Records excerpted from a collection
------------------------------------------------------------

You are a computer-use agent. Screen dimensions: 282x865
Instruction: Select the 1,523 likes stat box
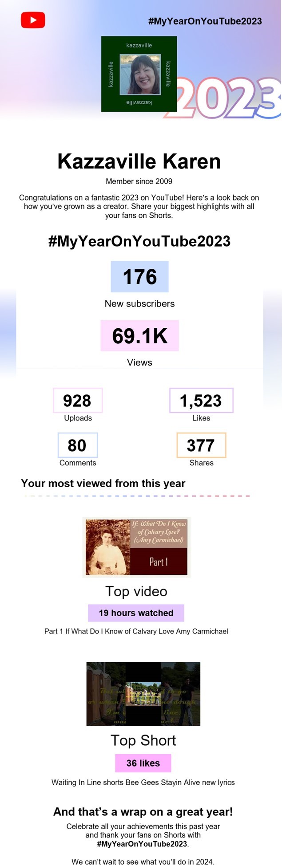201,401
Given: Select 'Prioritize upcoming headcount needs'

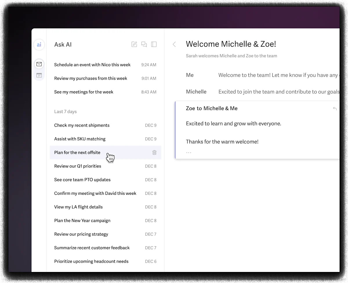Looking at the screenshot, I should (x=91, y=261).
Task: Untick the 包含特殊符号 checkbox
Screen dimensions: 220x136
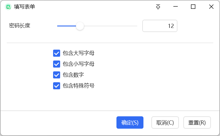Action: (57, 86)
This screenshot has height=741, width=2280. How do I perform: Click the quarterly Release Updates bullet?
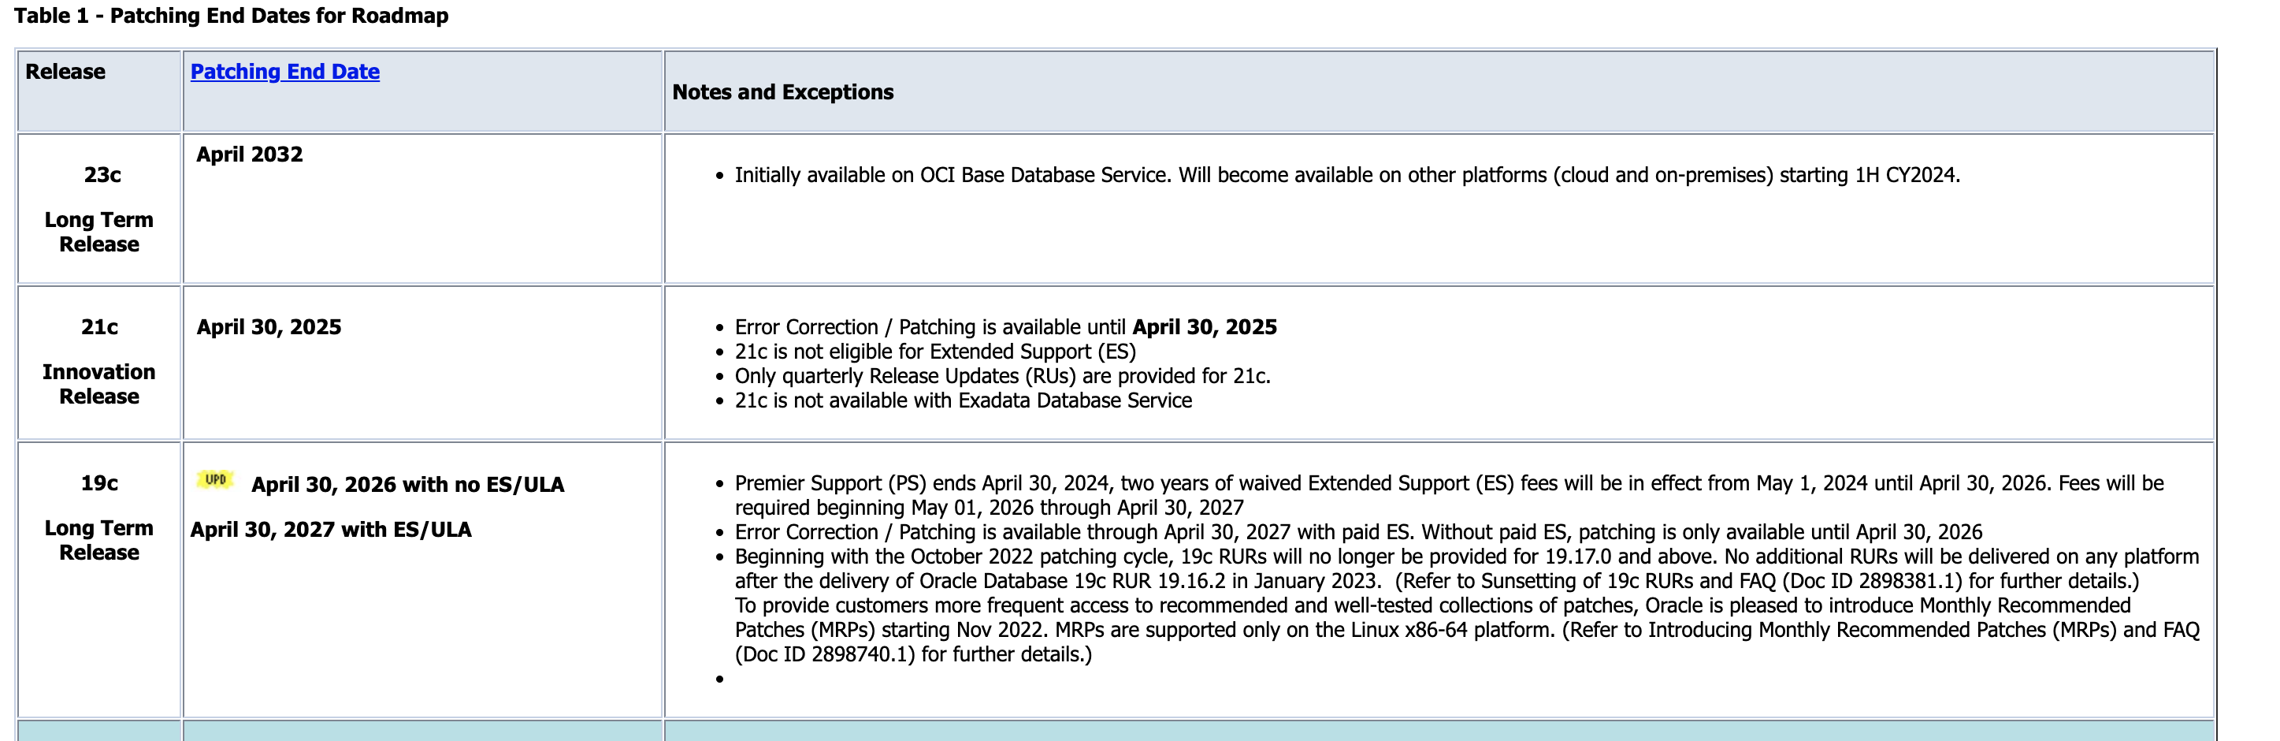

------------------------------------------------------------

#### What you have to do
Without carrying over any picture, retype the records above word for word.

#### Problem solution
You are a computer-use agent. Screen dimensions: 282x865
Instruction: Select the 1,523 likes stat box
201,401
Given: Select 'Prioritize upcoming headcount needs'

Looking at the screenshot, I should (x=91, y=261).
Task: Untick the 包含特殊符号 checkbox
Screen dimensions: 220x136
Action: (57, 86)
This screenshot has height=741, width=2280. How do I perform: Click the quarterly Release Updates bullet?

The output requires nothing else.